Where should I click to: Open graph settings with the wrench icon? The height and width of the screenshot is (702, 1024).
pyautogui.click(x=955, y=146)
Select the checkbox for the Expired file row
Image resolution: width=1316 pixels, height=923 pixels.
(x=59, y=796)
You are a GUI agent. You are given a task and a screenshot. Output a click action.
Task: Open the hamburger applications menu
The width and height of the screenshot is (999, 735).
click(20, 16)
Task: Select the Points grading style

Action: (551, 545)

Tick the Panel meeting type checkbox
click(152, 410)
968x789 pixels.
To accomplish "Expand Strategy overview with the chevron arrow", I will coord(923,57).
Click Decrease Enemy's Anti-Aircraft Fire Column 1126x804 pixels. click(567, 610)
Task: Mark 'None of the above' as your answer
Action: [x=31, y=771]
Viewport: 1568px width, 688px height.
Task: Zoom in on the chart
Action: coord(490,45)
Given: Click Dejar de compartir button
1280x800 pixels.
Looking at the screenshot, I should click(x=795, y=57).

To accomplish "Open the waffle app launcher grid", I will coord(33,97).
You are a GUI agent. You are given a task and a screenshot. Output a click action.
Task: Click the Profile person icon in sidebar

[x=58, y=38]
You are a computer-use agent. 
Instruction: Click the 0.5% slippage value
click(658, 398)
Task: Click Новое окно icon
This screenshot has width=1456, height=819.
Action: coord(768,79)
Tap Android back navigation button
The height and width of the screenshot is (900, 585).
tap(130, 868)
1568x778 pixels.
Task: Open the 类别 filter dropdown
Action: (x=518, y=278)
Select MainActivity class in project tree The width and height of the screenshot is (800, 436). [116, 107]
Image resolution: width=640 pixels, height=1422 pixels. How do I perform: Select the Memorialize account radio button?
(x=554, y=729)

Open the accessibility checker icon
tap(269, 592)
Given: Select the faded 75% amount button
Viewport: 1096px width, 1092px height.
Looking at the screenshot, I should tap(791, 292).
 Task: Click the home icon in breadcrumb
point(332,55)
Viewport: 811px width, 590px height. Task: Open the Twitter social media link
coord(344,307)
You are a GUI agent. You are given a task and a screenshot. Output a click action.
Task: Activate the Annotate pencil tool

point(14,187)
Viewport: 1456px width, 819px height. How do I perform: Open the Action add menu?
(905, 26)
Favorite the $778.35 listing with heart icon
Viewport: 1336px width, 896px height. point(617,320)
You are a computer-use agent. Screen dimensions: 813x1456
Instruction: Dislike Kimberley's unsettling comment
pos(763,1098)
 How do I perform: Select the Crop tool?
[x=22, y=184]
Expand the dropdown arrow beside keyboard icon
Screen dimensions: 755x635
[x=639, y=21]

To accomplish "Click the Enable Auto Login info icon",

WORK REQUIRED →
The lines to copy run from the one containing "Instruction: Dislike Kimberley's" through the last line above. Copy them exactly and include nothing else.

EXPECTED ANSWER →
Instruction: Dislike Kimberley's unsettling comment
pos(763,1098)
 How do I perform: Select the Crop tool?
[x=22, y=184]
Expand the dropdown arrow beside keyboard icon
Screen dimensions: 755x635
[x=639, y=21]

To accomplish "Click the Enable Auto Login info icon",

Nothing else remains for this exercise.